==== TEXTO CITADO ====

A diversidade das fontes de informação

Castro Laboreiro 2013

Sem a responsabilidade cientifica de Francesca Perucci, que há 23 anos estava no inicio de uma carreira num departamento de estatística da ONU, os meus retratos de Cabo Verde beberam, em 1990,  em fontes muito informais. Na Ilha do Maio, onde passei um fim-de-semana inesquecível que incluiu um Domingo na Praia do Pau Seco, com um concurso de dança em pleno areal, foi o padre católico António Botelho, português que viveu muitos anos no Maio, quem me disse que nos primeiros cinco meses desse ano tinham nascido na ilha 19 crianças e morrido cinco pessoas todas elas de idade superior a 72 anos. Gente rija, essa gente do Maio, a justificar que a ilha, de 4000 habitantes, tivesse apenas um médico residente e não os 25 que estatisticamente deveriam residir em função da população existente. Estou certo que hoje, até Francesca Perucci com as responsabilidades que entretanto assumiu na ONU, aceitará como boas estas fontes informais, nomeadamente as que podem dar outro colorido aos números frios e, às vezes, pouco fiáveis, das estatísticas oficiais. E hoje, 23 anos depois, em que fontes poderei confiar?

==== DADOS FORNECIDOS ====

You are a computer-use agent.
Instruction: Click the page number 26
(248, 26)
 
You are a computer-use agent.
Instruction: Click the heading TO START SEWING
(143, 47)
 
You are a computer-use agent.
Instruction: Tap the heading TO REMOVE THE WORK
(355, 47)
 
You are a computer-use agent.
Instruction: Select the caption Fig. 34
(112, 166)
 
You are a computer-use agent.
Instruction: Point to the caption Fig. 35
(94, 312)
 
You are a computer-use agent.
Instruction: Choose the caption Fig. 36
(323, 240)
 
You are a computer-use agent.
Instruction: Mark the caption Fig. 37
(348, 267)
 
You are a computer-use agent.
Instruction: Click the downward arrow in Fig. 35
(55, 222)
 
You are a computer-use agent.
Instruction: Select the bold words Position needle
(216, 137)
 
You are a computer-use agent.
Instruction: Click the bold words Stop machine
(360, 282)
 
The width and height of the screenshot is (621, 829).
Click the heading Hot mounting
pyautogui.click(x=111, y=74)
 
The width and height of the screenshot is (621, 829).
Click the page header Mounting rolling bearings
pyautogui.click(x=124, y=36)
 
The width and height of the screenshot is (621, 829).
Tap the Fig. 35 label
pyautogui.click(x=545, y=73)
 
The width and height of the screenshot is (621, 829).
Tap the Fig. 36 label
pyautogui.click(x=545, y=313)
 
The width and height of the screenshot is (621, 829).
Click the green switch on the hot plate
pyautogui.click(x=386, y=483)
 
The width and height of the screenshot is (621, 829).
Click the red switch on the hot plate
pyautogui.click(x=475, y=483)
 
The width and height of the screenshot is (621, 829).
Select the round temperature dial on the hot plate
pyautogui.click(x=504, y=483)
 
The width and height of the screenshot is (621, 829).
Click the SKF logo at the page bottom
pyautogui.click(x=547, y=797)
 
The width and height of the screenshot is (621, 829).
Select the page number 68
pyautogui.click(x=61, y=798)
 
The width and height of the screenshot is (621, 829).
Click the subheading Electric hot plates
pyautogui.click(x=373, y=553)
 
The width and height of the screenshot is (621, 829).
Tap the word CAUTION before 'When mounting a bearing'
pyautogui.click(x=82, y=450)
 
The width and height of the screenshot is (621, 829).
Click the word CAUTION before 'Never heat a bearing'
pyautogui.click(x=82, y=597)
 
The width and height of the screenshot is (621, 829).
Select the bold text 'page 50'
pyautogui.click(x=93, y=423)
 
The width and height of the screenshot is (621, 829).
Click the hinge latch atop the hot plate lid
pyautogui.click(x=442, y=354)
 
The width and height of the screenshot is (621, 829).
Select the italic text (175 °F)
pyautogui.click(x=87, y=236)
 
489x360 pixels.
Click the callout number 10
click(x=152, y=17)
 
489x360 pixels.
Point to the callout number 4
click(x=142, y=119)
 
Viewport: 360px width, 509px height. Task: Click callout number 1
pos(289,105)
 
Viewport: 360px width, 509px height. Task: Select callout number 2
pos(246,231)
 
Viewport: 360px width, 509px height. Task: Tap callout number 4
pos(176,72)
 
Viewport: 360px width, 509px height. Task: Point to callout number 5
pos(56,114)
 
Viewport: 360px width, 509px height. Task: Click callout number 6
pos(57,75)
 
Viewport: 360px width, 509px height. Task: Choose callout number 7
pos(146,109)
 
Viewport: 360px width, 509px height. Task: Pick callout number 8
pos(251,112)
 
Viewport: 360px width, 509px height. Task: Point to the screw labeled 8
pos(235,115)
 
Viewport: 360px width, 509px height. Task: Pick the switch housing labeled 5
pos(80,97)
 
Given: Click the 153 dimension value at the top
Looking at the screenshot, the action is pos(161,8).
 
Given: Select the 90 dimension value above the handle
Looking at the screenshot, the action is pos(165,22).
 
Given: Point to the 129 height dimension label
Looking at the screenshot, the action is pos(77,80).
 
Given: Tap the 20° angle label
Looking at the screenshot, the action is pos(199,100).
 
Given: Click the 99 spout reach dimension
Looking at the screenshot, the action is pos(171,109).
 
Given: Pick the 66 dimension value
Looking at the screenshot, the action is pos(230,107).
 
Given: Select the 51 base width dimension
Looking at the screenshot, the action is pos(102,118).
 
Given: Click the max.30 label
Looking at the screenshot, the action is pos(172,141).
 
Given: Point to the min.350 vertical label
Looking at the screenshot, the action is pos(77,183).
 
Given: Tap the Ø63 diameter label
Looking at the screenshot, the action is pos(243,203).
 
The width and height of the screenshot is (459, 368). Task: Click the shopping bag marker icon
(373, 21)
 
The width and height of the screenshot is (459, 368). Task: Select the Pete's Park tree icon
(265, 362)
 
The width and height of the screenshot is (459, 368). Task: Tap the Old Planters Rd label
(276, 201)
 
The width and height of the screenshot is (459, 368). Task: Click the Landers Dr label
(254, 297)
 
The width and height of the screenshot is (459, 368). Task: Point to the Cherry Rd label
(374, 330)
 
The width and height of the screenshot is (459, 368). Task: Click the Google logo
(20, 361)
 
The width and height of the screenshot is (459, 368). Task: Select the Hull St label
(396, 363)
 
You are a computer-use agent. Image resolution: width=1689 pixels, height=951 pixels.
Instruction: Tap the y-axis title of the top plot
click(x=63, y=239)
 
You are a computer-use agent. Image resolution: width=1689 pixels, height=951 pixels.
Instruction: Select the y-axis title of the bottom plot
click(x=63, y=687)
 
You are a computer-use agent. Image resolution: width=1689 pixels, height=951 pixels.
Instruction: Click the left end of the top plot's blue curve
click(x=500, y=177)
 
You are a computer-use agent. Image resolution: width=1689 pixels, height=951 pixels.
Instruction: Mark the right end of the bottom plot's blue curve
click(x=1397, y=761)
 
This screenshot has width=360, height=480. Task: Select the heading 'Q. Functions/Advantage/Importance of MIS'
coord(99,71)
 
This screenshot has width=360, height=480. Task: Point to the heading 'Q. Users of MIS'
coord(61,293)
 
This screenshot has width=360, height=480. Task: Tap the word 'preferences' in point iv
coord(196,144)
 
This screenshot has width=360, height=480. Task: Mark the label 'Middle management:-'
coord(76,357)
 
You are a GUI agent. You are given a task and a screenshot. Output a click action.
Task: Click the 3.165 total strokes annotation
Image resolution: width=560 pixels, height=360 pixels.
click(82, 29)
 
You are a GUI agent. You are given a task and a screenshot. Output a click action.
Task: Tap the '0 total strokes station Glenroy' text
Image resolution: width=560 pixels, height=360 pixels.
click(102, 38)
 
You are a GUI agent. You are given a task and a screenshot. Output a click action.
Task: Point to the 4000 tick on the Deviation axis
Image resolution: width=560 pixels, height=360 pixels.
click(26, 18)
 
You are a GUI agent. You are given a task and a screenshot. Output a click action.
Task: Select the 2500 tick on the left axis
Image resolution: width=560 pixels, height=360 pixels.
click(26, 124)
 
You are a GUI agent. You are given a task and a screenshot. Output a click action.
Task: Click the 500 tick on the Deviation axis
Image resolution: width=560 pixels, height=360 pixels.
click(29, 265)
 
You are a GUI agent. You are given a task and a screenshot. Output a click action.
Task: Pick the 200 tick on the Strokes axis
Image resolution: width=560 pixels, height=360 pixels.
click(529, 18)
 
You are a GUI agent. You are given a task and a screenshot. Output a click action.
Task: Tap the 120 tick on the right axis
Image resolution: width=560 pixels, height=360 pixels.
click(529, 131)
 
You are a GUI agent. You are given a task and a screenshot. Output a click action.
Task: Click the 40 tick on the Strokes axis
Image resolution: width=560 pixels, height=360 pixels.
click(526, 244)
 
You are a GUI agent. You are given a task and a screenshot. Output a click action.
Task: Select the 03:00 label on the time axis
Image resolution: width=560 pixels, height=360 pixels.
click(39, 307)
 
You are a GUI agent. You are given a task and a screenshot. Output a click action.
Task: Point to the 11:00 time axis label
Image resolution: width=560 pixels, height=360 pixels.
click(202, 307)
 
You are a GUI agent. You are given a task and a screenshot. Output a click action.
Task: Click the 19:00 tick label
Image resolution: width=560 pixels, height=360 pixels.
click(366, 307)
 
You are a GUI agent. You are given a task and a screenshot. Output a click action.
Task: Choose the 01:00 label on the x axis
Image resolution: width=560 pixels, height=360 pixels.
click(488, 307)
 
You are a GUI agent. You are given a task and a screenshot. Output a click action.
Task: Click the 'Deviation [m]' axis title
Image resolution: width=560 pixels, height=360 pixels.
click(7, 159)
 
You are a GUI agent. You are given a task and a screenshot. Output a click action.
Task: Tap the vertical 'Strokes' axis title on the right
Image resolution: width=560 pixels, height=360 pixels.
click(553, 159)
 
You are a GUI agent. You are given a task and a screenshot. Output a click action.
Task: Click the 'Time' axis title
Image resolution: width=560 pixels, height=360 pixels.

====

Segundo o texto sobre a diversidade das fontes de informação, quantas crianças nasceram na Ilha do Maio nos primeiros cinco meses desse ano?

Nasceram 19 crianças.